Trump yönetiminin güçlü dolar istemediğine yönelik açıklamaları ile küresel risk iştahının toparlanmasına ve gelişmekte olan ülke varlıklarında sert bir yükseliş yaşanmasına rağmen Türkiye piyasaları bundan yararlanamadı. Borsa İstanbul’un gelişmekte olan ülkelere göre ıskontosu 15 Temmuz darbe girişimi sonrasında gördüğü tepe noktalara yaklaştı.

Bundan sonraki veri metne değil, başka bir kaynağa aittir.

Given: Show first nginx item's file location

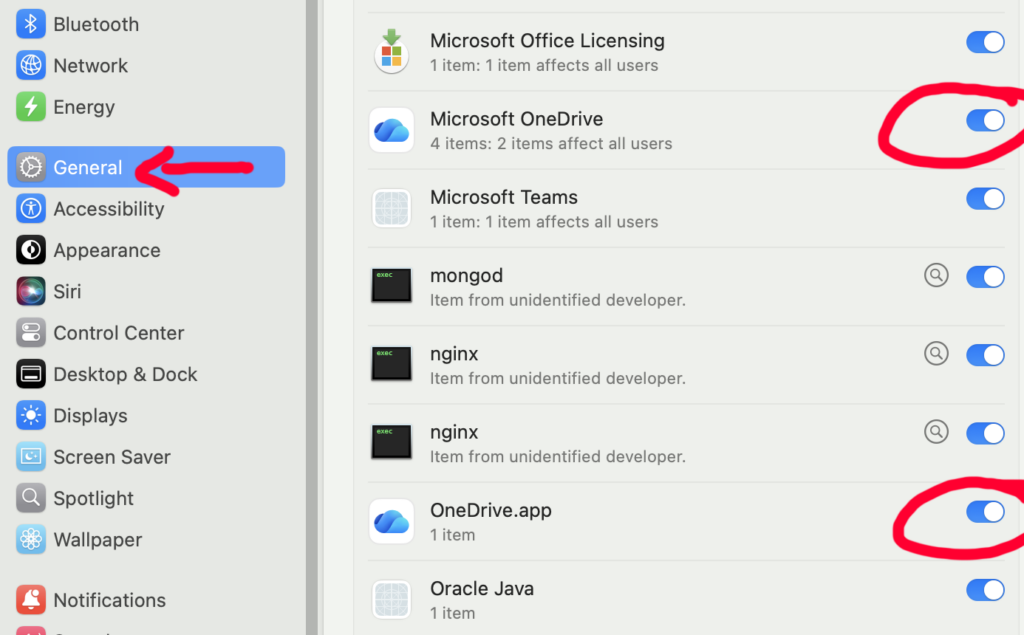Looking at the screenshot, I should [x=936, y=353].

Döviz kuru 2017 yılında da Türkiye’nin zayıf karnı olmaya devam etti. Türk lirası dolara karşı yılın ilk iki ayında %10’a yakın gerileyerek açık ara en çok değer kaybeden gelişmekte olan para birimi oldu. Türk lirası - Trump sonrasında gümrük vergilerinin artırılması ve sınırlarına duvar çekilmesiyle tehdit edilen - Meksika’nın para birimi pesodan dört kat daha fazla değer kaybetti.

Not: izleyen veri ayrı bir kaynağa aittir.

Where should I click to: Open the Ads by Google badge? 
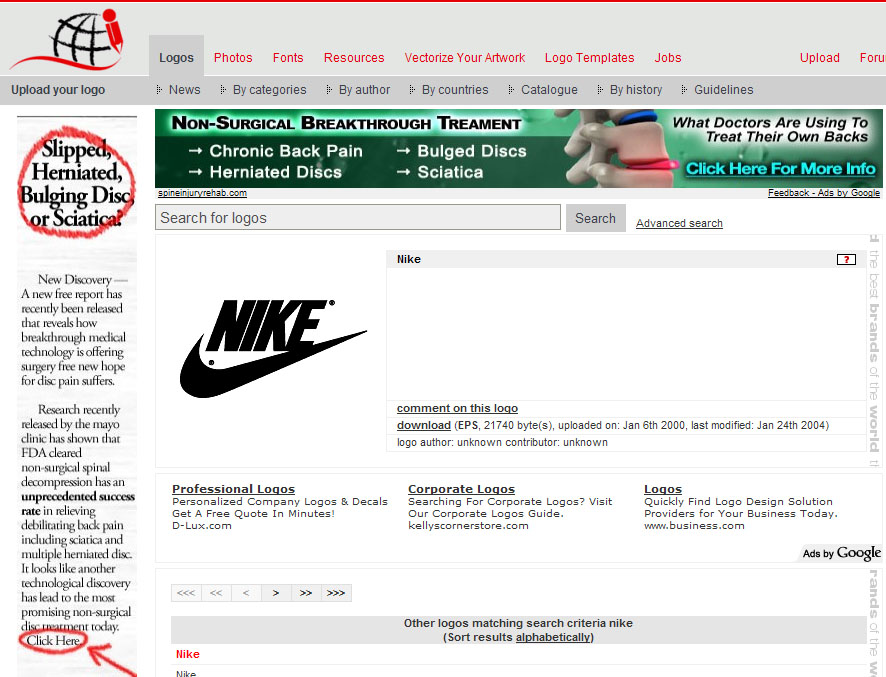click(x=841, y=553)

Merkez Bankası’nın parasal sıkılaşma sinyalleri vermesi sonrasında Türk lirasındaki kanama yavaşladı ancak durmadı. Fitch’in Türkiye’nin notunu indireceği beklentisi ile Türk lirası baskı altında kalmaya devam etti. Devlet iç borçlanma senetleri ve eurotahviller de eğer kaybetmeye devam etti.
Borsa İstanbul tepki alımlarıyla %10’a yakın yükselerek bu satış dalgasından olumlu yönde ayrıştı. Ekonomi yönetiminin döviz borcu yüksek ve likidite sıkışıklığına düşmüş şirketleri ve bankacılık kesimini destekleyen kararları ve Merkez Bankası’nın kurdaki artış karşısında parasal sıkılaşmaya gitmesi borsadaki yükselişin ardındaki itici güç oldu. Artış potansiyeli azaldığı için borsadaki yükselişin satış fırsatı olarak kullanılmasını önerdik.

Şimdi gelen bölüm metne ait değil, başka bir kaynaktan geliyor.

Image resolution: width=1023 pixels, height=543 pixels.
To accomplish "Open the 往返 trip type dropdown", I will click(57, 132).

Fitch’in Türkiye’nin kredi notunu yatırım yapılabilir seviyenin altına çekmesi piyasalardaki satıcılı havanın kısa vadede devam etmesine yol açacak. Fitch kredi notundaki indirimi bildiren açıklamasında bir sürpriz yok. Ekonomideki yavaşlama, jeopolitik risklerdeki artış ve güvenlik sorunları düşüşe gerekçe olarak gösteriliyor. Piyasalardaki genel beklenti de kredi notunun düşürüleceği yönündeydi.
Bu nedenle Fitch’in not indirmesi gerekçesiyle piyasalar için felaket senaryosu öngörmüyoruz. Brezilya, Rusya, Macaristan örnekleri ikinci not indirimi sonrasında piyasalarda sınırlı bir satış baskısı gösteriyor. Türkiye örneğinde de farklı olmasını beklemiyoruz.
Piyasa fiyatlamalarının zaten yatırım yapılabilir seviyenin altında olduğu bir ortamda birkaç gün satış yer, sonra yolumuza devam ederiz. Yeter ki şapkamızı önümüze koyup 18 yılda zorluklarla kazandığımız yatırım yapılabilir unvanını 4 yılda neden kaybettiğimizi objektif bir şekilde değerlendirelim.